As a whole, you really don't need to supplement your diet with whey protein, especially if you're a male adult who eats meat, according to Mayo Clinic. You might think that drinking a 50-gram protein shake after your workout might help you build muscle and recover from your workout. Yet anything more than 30 grams of protein in any meal isn't going to be more beneficial. Instead, it's best to space out your protein throughout the day so your body is getting a steady stream of it. Remember, if your body isn't using protein for muscle synthesis, it will store it as energy ... or fat. If you look at most of GNC's offerings of whey protein powder, you'll notice that most of them will give you between 20 to 25 grams of protein per scoop.

What's in GNC's whey protein shakes

GNC has several options for protein shakes available on its website. You'll see that the 100% Whey Marvel line gives you 24 grams of whey protein per 140-calorie serving. This powder also has 2.5 grams of fat (1.5 grams of saturated fat) and 5 grams of carbs. Whey protein concentrate goes through less processing than whey protein isolate, so that's why you'll find some carbs and fat (via Healthline).

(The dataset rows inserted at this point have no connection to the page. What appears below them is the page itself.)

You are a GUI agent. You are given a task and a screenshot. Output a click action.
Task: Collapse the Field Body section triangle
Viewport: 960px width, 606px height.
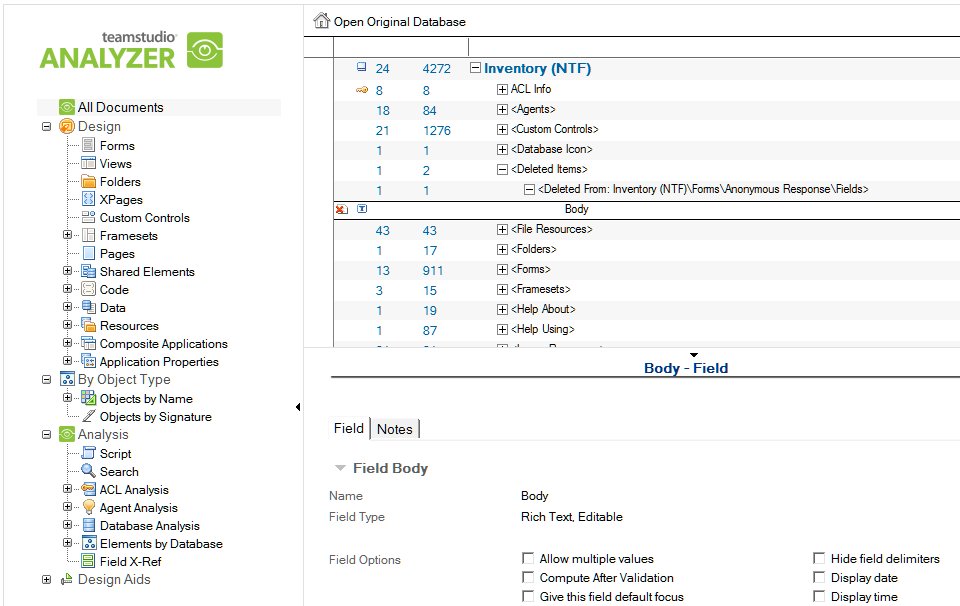(x=340, y=468)
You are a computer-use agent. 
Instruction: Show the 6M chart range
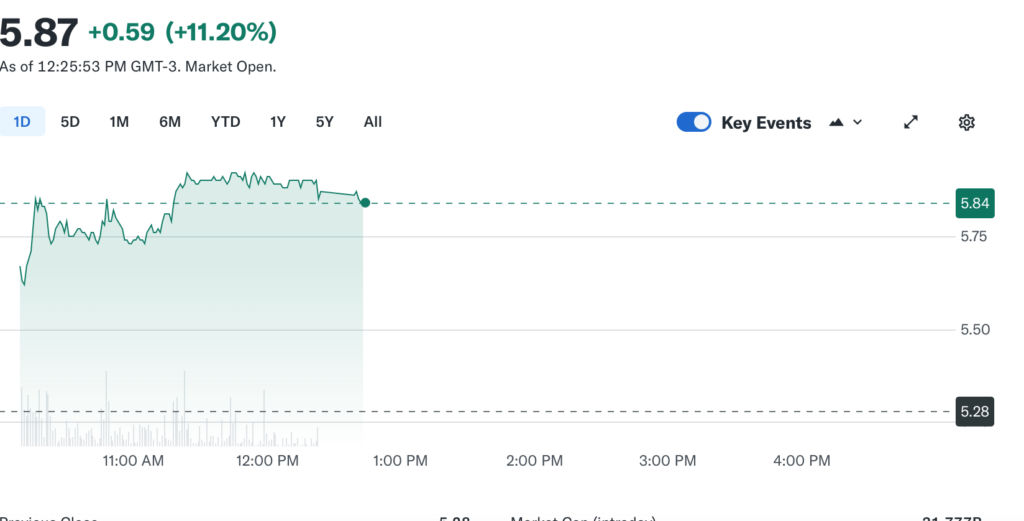click(170, 122)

One scoop of GNC's Wheybolic Ripped Vanilla gives you 20 grams of whey protein isolate, so you'll eliminate the fat and get just 3 grams of carbs in a scoop. However, the serving size is two scoops rather than one. Therefore, even if you see 40 grams of protein on the front label, you'll have to remember to put two scoops in your shake. Remember that your body probably doesn't need more than 30 grams at a time. Yet a 2018 article in the Journal of the International Society of Sports Nutrition says that if your goal is to build muscle, your protein intake could depend on your body weight. It suggests taking in 0.4 grams of protein per kilogram of body weight per meal. In other words, people needing 40 grams of protein in a protein shake will weigh 100 kilograms, or 220 pounds.

Adding casein protein to your whey protein shakes

One option you'll find among GNC's selection of whey protein powders is protein blends, such as the Sustained Protein Blend. Even though you'll still get 25 grams of protein per serving, your body will digest some of these proteins faster than others. Whey protein tends to be the go-to option for a post-workout supplement because it's digested much more quickly. On the other hand, casein protein takes a little longer to digest, so your body will be continuing its process of creating and synthesizing proteins up to three or four hours later (via WebMD). This is why casein protein is often called a "time-released" protein. Unfortunately, GNC doesn't give a breakdown of how much whey and casein you get in each scoop.

Even so, you might find that having a whey and casein protein combo might be a better choice if you want to make changes to your body, according to a 2006 study in the Journal of Strength and Conditioning Research. Male weight lifters who consumed whey and casein protein gained more fat-free muscle mass than those who consumed a whey protein, branched-chain amino acids, and glutamine supplement.